# Aliens Vs Predator 2 Not Starting



## Khaosphil (Jan 22, 2011)

Hi,

I just installed a legitimate copy of AVP 2, and I'm currently unable to start it on my laptop. Here's what I've done so far to try and get it working.



Patched it to the latest version 1.0.9.6
Reinstalled it (repatched it also)
Ran it in compatability mode for all previous OS that it has been working on (Windows Vista (all service packs), Windows XP (all servide packs), and Windows 98/ME)
Ran it as admin
Restarted laptop many times

Problem was initially computer doing nothing when I tried to start it., now message pops up saying "Unable to load function: FT_Thunk (KERNEL32.dll)"

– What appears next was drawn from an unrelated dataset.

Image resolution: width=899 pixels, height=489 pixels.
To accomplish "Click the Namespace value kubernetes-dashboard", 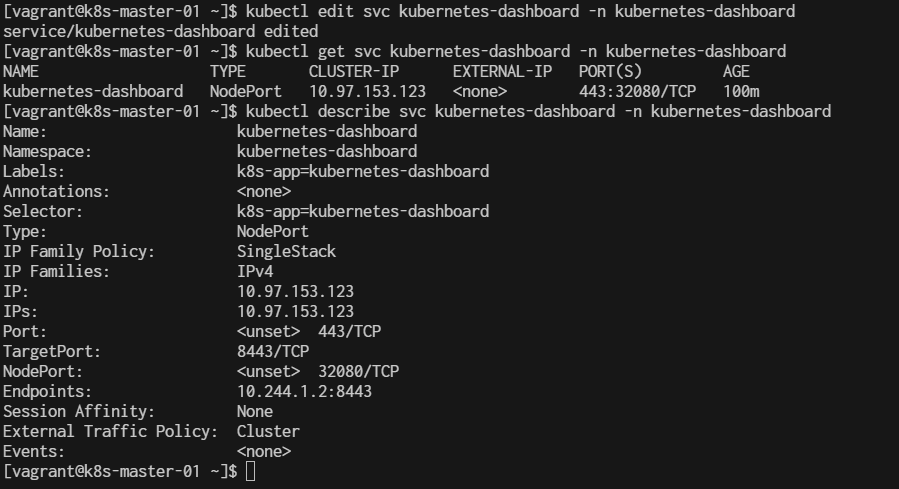I will click(x=327, y=151).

Anyone have any other suggestions?

Laptop Model: Acer Aspire 4810TZG (4 months old)
OS: Windows 7 Home Premium 64-Bit
Processor: Intel Pentium SU4100 (1.3 Ghz, 800 Mhz FSB)
Graphics: 512MB ATI Mobility Radeon HD 4330
Optical Drive: MATSHITA DVD-RAM UJ862AS
Hard Drive: 320GB Hitachi HTS545032B9A300
RAM: 4GB
Monitors: 14" LED LCD 16:9 monitor and 22" TFT LCD 16:10

If you need anymore info let me know.

Thanks in advance,
-Phil


----------



## Wrench97 (May 10, 2008)

Aliens Vs Predator 2 the game from 2001 or the latest Aliens Vs Predator that just came out?

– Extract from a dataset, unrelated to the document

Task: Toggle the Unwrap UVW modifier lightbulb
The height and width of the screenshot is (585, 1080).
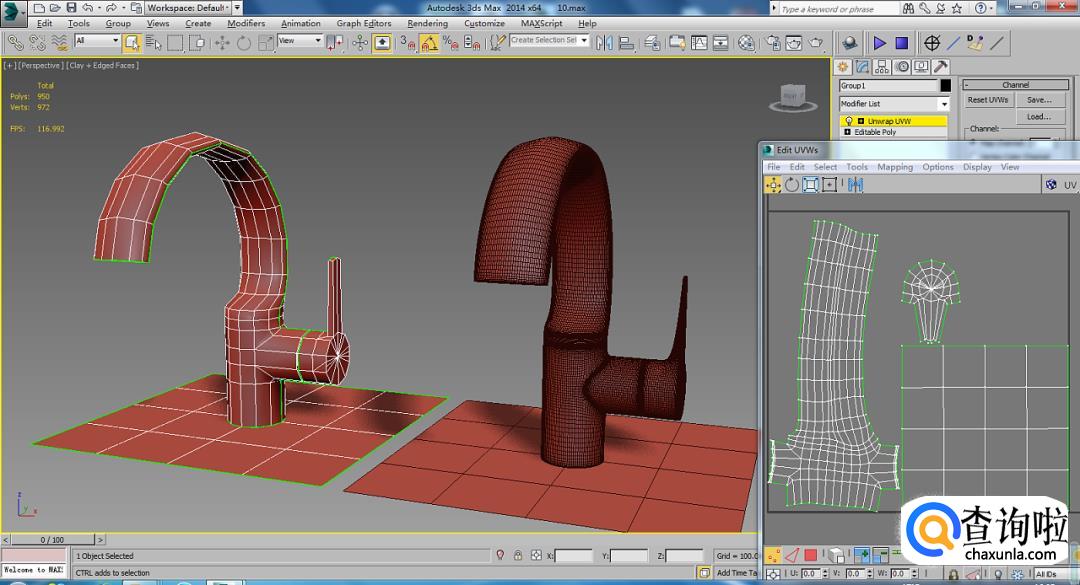Action: (849, 121)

Try running System Requirements "Can you Run It"


----------



## -WOLF- (Jan 17, 2009)

Actually; I suggest using  this one

However either games should work on your system.

If it's AvP2 then try copying the contents from the CD to the HDD and install there. If it's the Steam AVP then try to verify integrity of game cache and defrag any of the game's files.

Don't forget to disable anti-virus and firewall before installing / playing. I can run AVP2 just fine on my Windows 7 system. 

You need to run the patches as administrator for them to work, you can try the game too but I don't need to do that.


----------



## Khaosphil (Jan 22, 2011)

This is AVP2 from 2001, Fox/Monolith/Sierra. I'll try installing from the HDD tomorrow morning, my PC can definitely run it, all other FPS games from the early 2000s work at full graphics - Unreal Tournament and Delta Force. I've tried disabling Kaspersky (processes have very similar names was my initial logic avp.exe (Kaspersky) and AVP2.exe). Always install anything with full admin on. All will hopefully be tried tomorrow. Otherwise I may have to use my old XP machine I'm using as a server for a bit of gaming! Thanks for the advice, -Phil


----------



## Khaosphil (Jan 22, 2011)

I've tried all suggestions, I think it may be down to 64 bit version of Windows. The KERNEL32.dll error is down to my laptop not having the file as it is 64 bit. I do have an alternative computer which should be 64 bit, but when I upgraded it to Windows 7 Ultimate I used 32 bit by accident, I'll check and see if it runs on that.

Thanks for all your help anyway guys,
-Phil


----------



## -WOLF- (Jan 17, 2009)

Like I said, I got the game to work on my system fine so I'm not thinking it's 64-bit or even Windows 7 but something else.


----------



## Khaosphil (Jan 22, 2011)

Well it works on my 32-bit machine. My laptops been a bit dodgy with games recently for some reason.

But I can't get online play to work, have the servers been taken down?

Oh well, I can still relive the campaign!

Thanks again guys,
-Phil


----------



## -WOLF- (Jan 17, 2009)

Ah yes actually, the servers have been offline for some time now. However the community at Lithtech have made a patch to let you go online (though there are limited servers now, and most are pretty lame or empty) 
go here! make sure you run all the patches as administrator or you'll get an error.


----------



## kangaroojack (Apr 16, 2012)

-Phil

Not (V)akavelli by any chance? 

Anyway, I'm going to be hosting a server soon (or rather as soon as I can get the game installed I am anyway) and if you're still looking for somewhere online gimme a shout and I'll give you the details for the server if you want?


----------